(PROBLEM STATEMENT)
Beginning with the line that holds "Instruction: Kill the", copy each line through the end of the material below, exactly and with no pictures.
<<<<
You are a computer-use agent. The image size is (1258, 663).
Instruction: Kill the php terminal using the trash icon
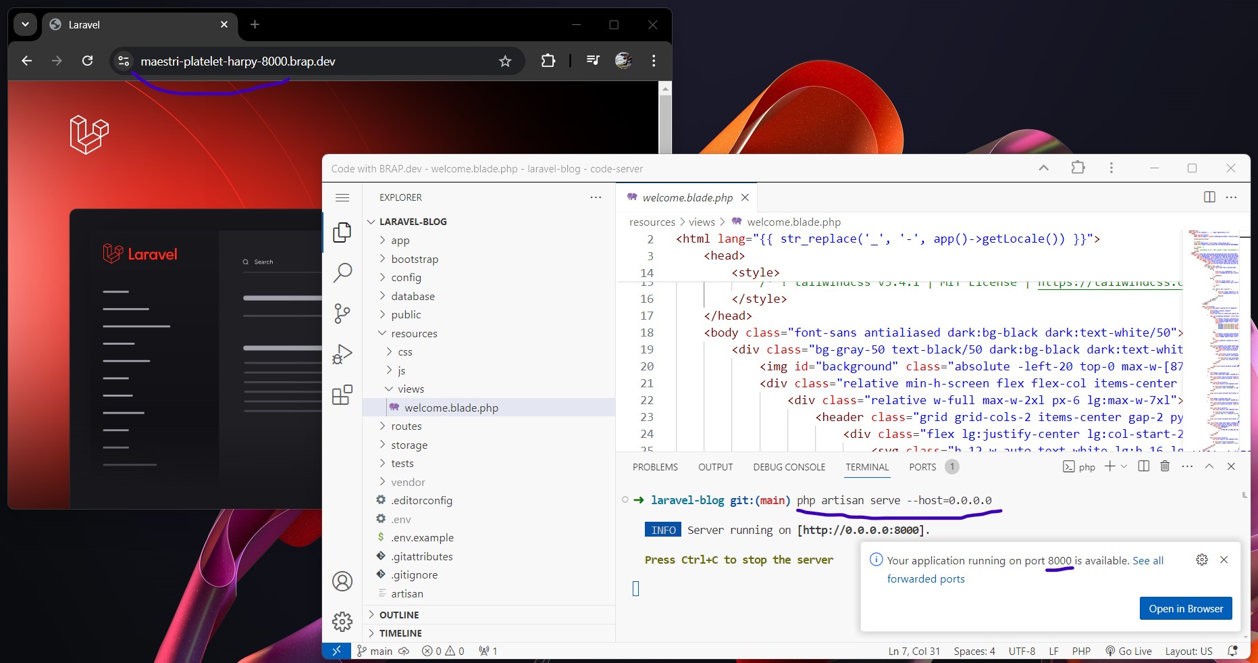[1164, 466]
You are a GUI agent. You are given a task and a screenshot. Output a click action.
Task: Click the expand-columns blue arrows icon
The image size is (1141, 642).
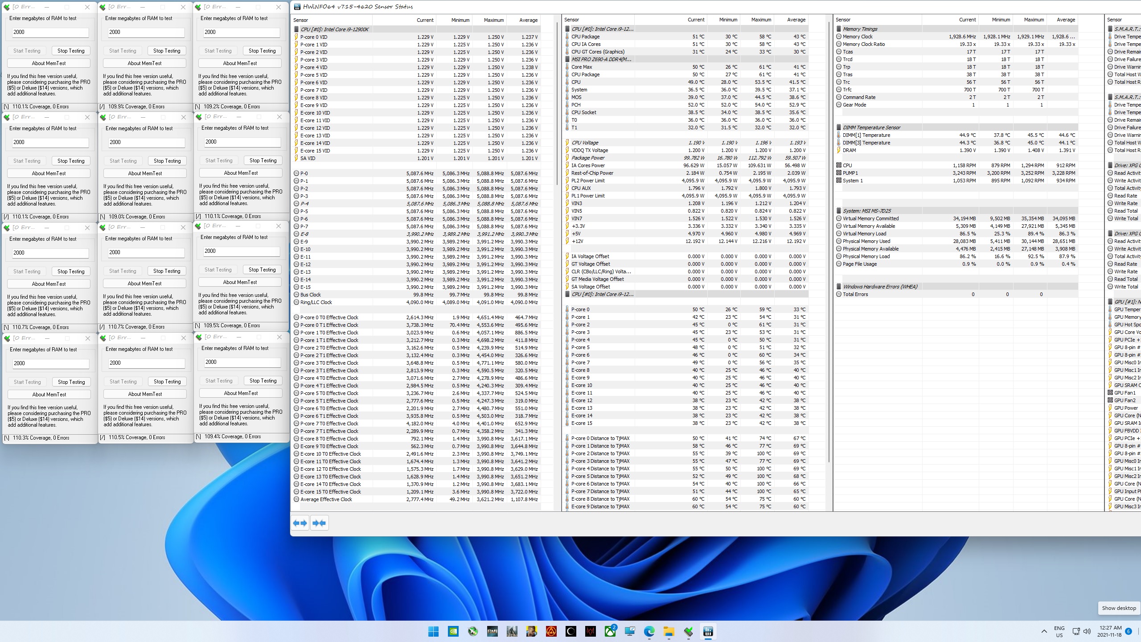(300, 523)
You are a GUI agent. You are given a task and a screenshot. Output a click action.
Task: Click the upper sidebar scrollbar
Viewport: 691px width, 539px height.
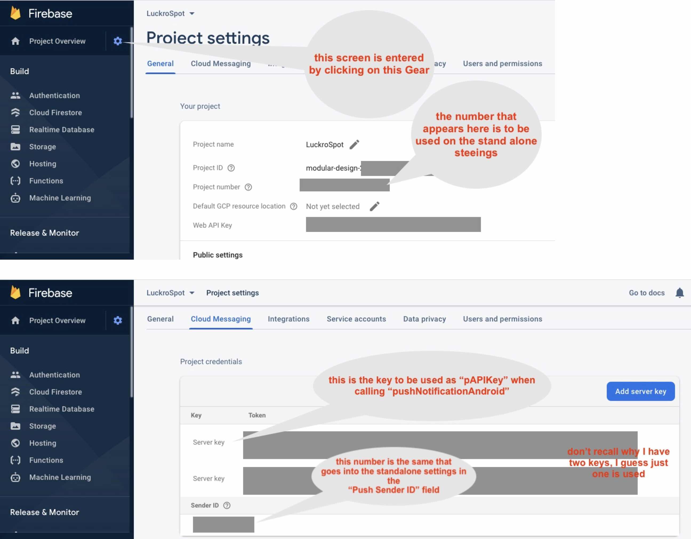coord(132,73)
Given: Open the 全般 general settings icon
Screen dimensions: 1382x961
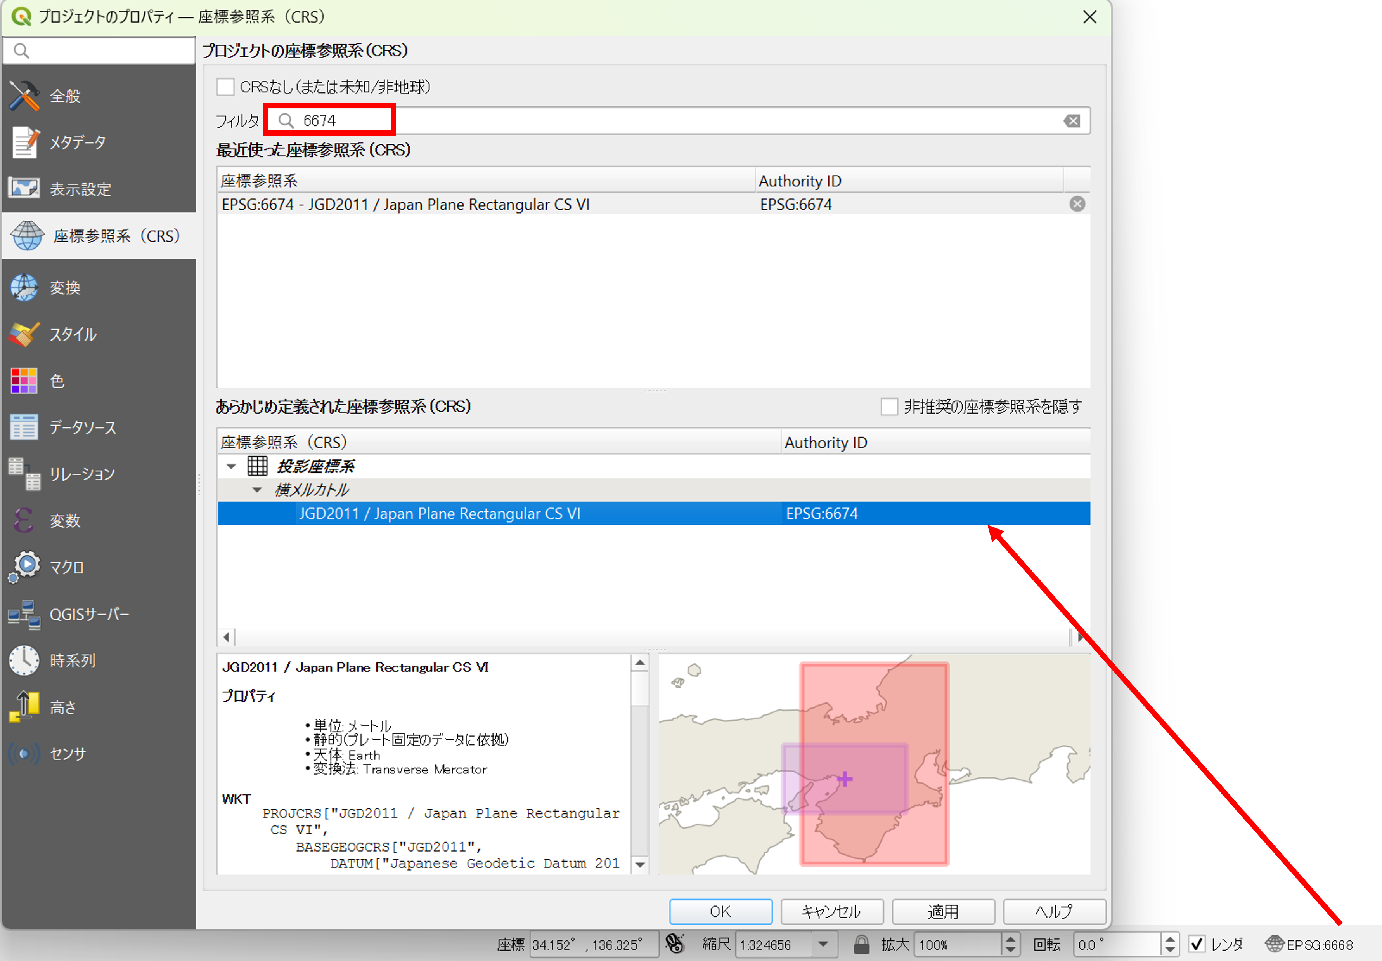Looking at the screenshot, I should click(x=24, y=96).

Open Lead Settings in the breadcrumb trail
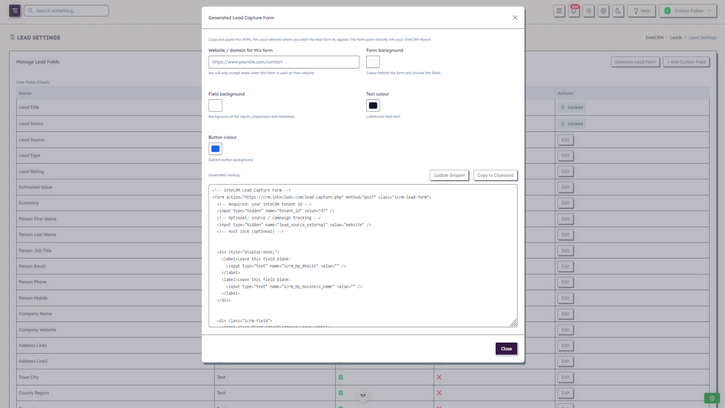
>>>>
(REPLY)
Instruction: Kill the php terminal using the trash icon
[1164, 466]
You are a GUI agent. You are given a task and a screenshot. Output a click action.
Task: Click the expand-columns blue arrows icon
The image size is (1141, 642).
(300, 523)
You are a GUI agent. You are given a task and a screenshot. Output a click action.
Task: Click the upper sidebar scrollbar
Viewport: 691px width, 539px height.
coord(132,73)
Given: Open the 全般 general settings icon
Screen dimensions: 1382x961
Looking at the screenshot, I should click(x=24, y=96).

Open Lead Settings in the breadcrumb trail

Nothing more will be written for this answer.